Deep Learning Model Compression for Image Analysis: Methods and Architectures
In my previous blog posts, I have reviewed well-known and recent deep learning algorithms for image classification and object detection. At Zyl, we aim to embed deep learning models directly within user’s smartphones to guarantee their privacy. This induces multiple constraints for these models known to be heavy and greedy in energy. Fortunately, at Zyl the embedded models are only used for inference¹. Nevertheless, the computational cost is high even for inference and requires a lot of energy.
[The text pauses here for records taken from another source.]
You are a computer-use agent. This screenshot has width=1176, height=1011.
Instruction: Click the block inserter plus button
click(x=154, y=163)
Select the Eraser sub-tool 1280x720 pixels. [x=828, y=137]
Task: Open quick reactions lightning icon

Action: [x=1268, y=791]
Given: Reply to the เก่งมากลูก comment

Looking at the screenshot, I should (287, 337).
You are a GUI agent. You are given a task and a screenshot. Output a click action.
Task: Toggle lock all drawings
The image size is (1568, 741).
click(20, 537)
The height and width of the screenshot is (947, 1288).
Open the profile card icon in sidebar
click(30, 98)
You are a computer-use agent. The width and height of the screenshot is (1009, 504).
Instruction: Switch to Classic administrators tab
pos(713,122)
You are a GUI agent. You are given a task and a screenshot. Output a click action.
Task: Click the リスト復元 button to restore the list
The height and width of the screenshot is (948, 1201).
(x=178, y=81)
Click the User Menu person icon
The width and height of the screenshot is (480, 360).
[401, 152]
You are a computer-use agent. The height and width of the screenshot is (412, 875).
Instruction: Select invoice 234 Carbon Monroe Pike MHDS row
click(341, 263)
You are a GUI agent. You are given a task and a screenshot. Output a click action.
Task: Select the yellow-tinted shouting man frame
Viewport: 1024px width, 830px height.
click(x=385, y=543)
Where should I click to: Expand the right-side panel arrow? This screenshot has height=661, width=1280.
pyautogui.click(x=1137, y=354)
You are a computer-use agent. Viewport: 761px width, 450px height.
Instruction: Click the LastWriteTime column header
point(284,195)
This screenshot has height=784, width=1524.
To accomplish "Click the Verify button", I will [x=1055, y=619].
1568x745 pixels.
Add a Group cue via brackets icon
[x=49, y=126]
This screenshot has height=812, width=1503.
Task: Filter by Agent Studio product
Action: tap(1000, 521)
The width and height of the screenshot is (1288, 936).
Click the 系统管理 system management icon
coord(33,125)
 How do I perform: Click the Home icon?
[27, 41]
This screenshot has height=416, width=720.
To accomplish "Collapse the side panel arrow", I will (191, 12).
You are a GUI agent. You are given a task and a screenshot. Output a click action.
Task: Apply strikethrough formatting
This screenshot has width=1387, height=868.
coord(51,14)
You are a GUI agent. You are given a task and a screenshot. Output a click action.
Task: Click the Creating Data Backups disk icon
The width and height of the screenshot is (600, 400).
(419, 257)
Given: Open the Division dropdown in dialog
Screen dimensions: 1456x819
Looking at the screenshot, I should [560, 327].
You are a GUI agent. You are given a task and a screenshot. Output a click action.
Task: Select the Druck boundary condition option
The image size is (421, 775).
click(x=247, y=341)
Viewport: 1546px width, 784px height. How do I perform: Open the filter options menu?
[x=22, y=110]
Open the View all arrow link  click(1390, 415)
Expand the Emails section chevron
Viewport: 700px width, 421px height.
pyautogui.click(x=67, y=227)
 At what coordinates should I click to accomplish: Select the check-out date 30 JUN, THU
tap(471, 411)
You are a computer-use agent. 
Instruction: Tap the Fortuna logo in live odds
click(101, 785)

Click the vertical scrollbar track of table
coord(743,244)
This blog post describes theoretical methods to reduce model size. Size reduction for deep learning models is an active field of research. Those methods are truly performant, but the specific type of machine learning models used involves extremely deep and complex architectures (Simonyan et al. (2014), He et al. (2015), Szegedy et al. (2016)). How can we simply transform a deep model into a lighter one without decreasing drastically its performances ? Moreover, does it exist specialized architectures to build light models while achieving state-of-the-art performances ? Note that researchers test their algorithms using different datasets. Thus the cited accuracies cannot be directly compared per se.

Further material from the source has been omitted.